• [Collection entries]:
┄┄┄┄┄┄┄┄┄┄

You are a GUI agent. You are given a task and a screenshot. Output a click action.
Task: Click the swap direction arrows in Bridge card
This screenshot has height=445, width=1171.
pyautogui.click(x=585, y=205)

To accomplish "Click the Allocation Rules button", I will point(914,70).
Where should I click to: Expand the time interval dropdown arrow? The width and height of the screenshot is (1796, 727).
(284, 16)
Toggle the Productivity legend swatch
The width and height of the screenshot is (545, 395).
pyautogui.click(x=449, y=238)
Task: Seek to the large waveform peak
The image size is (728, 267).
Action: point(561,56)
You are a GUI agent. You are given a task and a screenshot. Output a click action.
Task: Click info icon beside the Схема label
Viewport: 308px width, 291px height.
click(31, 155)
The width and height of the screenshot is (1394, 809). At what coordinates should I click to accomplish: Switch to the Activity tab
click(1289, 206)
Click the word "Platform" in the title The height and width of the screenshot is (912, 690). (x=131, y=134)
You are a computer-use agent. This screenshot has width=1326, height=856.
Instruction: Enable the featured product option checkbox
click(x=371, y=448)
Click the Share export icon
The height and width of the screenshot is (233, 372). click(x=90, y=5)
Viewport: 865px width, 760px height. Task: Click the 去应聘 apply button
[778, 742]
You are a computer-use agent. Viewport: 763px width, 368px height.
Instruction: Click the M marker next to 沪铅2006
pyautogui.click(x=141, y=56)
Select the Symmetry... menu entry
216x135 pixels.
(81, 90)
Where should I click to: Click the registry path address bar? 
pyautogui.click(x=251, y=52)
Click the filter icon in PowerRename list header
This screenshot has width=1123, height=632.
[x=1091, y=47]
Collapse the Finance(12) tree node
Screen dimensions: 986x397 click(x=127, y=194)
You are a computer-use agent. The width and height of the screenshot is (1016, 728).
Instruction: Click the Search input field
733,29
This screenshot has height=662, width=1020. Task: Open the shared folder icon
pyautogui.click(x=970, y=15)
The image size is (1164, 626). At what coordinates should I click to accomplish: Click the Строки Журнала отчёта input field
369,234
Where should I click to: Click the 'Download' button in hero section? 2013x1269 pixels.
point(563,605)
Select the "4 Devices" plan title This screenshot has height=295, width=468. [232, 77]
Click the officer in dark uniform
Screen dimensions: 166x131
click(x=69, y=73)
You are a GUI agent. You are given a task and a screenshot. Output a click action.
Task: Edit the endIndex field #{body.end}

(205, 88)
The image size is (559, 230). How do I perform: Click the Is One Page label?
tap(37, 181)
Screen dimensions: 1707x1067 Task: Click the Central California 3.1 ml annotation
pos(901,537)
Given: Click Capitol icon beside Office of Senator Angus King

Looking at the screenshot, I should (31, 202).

┄┄┄┄┄┄┄┄┄┄

Return each line of the records in which the string "point" appears.

To accomplish "Click the Allocation Rules button", I will point(914,70).
Action: point(561,56)
point(563,605)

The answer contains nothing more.